Scientific Community
When other researchers read a publication, debate about your findings and refer to your article, scientific impact happens naturally.
A scientific publication as such, however, is not impact. What if no one reads it or cites it? Impact requires that others uptake the results. This is also reflected in the evaluation of research and its quality. Traditionally research has been evaluated by peer review, and the number of scientific publications or citations have been primary indicators of scientific impact.
Nowadays, even in peer reviewed scientific evaluation, evaluators increasingly want to see some indication of future application and impact possibilities even if the research is considered basic research, and the larger benefits may take place a decade later. This also reflects the current thinking of universities contributing to the society and economy.
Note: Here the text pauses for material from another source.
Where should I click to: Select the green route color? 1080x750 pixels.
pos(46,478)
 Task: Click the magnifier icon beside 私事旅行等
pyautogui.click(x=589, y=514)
Researchers are asked to present numbers to show the potential returns on the tax payers' investment.
Partly as the result of the above, research has become increasingly interdisciplinary, and in order to reach maximum scientific impact, a researcher usually collaborates with not only researchers in their own field or topic, but also researchers from other fields. For example, engineers can develop tools for communication, but in order to understand how humans naturally interact or how we uptake technology needs understanding of psychology, and behavioural and cognitive science.
Other researchers may develop the concept, solution or theory further or in different directions, in which case the impact is wider. They can guide your research in new directions and help you maximise impact by opening up new research topics or even new fields that in turn enable new openings and ideas.
An example of such new scientific fields could be learning technology or human-computer interaction. Neither would be possible without in-depth knowledge of both human behaviour and technology.